Generally, salts are often formed as by-products in a process for producing an organic compound in a field such as foods, medicinal drugs and pesticides. Salts contained in such an organic compound are often separated by electrodialysis. In separation of salts by electrodialysis, a direct current is applied to cation exchange membranes and anion exchange membranes which are alternately aligned, to transfer cations to a cathode side of the cation exchange membrane and to transfer anions to an anode side of the anion exchange membrane, respectively. Thus, desalting is achieved by removing salts from an electrolyte solution in a room sandwiched by the cathode side of the cation exchange membrane and the anode side of the anion exchange membrane. Electrodialytic desalting of a liquid to be processed is accompanied by a problem of so-called organic fouling of a membrane where membrane performance is deteriorated due to adhesion of an organic contaminant, particularly electrically-charged macromolecules (hereinafter, referred to as “macro-organic ions”) in a liquid to be processed.

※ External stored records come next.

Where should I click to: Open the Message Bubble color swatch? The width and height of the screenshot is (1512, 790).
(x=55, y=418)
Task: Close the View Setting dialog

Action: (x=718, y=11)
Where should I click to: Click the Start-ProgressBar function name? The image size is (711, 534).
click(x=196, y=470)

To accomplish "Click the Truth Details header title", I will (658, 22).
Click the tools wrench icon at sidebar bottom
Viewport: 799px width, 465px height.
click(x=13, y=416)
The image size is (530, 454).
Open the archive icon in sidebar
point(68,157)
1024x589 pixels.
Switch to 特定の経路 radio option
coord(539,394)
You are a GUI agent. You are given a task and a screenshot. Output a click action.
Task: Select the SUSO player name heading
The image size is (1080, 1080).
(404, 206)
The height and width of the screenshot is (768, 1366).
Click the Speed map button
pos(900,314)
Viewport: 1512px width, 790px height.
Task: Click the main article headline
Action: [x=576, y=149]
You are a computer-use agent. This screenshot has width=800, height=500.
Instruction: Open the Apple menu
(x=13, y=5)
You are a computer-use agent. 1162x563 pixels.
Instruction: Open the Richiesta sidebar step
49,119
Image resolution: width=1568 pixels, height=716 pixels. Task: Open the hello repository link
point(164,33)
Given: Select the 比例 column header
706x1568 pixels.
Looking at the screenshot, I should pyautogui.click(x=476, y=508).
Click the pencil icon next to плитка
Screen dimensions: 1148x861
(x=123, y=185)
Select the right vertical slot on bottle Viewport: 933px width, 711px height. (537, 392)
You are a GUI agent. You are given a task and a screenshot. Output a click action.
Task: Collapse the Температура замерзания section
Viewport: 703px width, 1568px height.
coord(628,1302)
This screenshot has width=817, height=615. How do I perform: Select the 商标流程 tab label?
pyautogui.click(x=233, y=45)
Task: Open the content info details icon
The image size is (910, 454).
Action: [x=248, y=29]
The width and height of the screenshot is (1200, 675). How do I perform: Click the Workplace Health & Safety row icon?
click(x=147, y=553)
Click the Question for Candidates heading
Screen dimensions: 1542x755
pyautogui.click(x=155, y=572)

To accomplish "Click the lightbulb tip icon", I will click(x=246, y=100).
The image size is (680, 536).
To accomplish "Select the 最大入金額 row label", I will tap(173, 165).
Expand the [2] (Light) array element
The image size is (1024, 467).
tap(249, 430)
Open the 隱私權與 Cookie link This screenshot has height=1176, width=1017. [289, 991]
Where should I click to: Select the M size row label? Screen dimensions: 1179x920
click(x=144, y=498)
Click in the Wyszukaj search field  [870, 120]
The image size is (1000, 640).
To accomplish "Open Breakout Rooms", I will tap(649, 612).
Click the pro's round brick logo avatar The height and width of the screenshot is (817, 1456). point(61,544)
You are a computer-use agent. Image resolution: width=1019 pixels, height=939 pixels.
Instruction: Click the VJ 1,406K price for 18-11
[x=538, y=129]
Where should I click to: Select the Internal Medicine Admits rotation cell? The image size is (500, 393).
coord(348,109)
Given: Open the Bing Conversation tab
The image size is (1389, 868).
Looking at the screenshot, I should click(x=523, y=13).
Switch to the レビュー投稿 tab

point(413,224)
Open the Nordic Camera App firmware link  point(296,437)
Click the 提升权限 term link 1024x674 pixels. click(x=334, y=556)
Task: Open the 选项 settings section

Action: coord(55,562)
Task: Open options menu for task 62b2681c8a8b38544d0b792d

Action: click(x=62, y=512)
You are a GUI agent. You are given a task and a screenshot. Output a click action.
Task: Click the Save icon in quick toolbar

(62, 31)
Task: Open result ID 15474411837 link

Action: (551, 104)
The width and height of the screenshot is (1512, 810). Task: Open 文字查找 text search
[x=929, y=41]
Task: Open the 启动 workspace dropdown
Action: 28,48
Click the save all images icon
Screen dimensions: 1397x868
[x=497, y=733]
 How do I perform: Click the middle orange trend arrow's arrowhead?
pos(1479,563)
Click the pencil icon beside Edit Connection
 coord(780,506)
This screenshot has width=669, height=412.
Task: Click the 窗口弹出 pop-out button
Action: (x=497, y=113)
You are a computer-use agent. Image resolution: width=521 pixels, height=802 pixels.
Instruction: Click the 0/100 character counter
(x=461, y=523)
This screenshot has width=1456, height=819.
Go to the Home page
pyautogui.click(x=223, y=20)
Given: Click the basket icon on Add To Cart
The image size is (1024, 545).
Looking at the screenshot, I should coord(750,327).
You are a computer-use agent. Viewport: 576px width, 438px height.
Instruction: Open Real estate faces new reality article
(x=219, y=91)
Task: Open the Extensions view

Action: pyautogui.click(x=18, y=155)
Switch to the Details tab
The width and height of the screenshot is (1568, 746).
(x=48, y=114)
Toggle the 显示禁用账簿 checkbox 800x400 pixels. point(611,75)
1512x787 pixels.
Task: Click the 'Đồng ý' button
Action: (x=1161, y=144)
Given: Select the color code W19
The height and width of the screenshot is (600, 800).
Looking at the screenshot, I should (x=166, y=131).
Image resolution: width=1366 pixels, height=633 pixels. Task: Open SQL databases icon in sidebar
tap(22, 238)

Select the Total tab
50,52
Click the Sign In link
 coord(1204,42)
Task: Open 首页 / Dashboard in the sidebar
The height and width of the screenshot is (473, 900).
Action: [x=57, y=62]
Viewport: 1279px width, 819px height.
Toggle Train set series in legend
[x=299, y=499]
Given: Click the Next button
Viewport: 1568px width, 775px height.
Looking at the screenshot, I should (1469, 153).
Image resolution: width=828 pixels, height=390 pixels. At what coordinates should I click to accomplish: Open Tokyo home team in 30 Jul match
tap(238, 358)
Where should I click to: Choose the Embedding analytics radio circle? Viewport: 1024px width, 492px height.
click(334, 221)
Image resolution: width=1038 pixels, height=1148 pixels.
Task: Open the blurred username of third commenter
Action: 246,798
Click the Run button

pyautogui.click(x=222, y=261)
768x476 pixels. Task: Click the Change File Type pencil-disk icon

In an anion exchange membrane, which is particularly susceptible to organic fouling, membrane performance is gradually deteriorated as a dialysis cycle proceeds, and in some cases, with marked contamination, a membrane swollen or broken in a relatively shorter time.
An anion exchange membrane preventing organic fouling which is well-known in the art is an anion exchange membrane which is designed to prevent macro-organic ions from permeating into the membrane. This membrane has a structure where a thin film which is neutral, amphoteric or oppositely charged to an ion exchange group is formed on the surface of the membrane. The more compact a membrane structure is and the larger a molecular weight of the macro-organic ion, the more effective such an anion exchange membrane is. For example, there has been described an anion exchange membrane wherein the surface is modified with a sulfonic group having an opposite charge for preventing an anionic macro-organic ion from permeating into the membrane (Patent Reference 1). Furthermore, there has been an anion exchange membrane in which resistance to organic fouling is improved by optimizing a counter-ion structure in an anion exchange group (Patent Reference 2).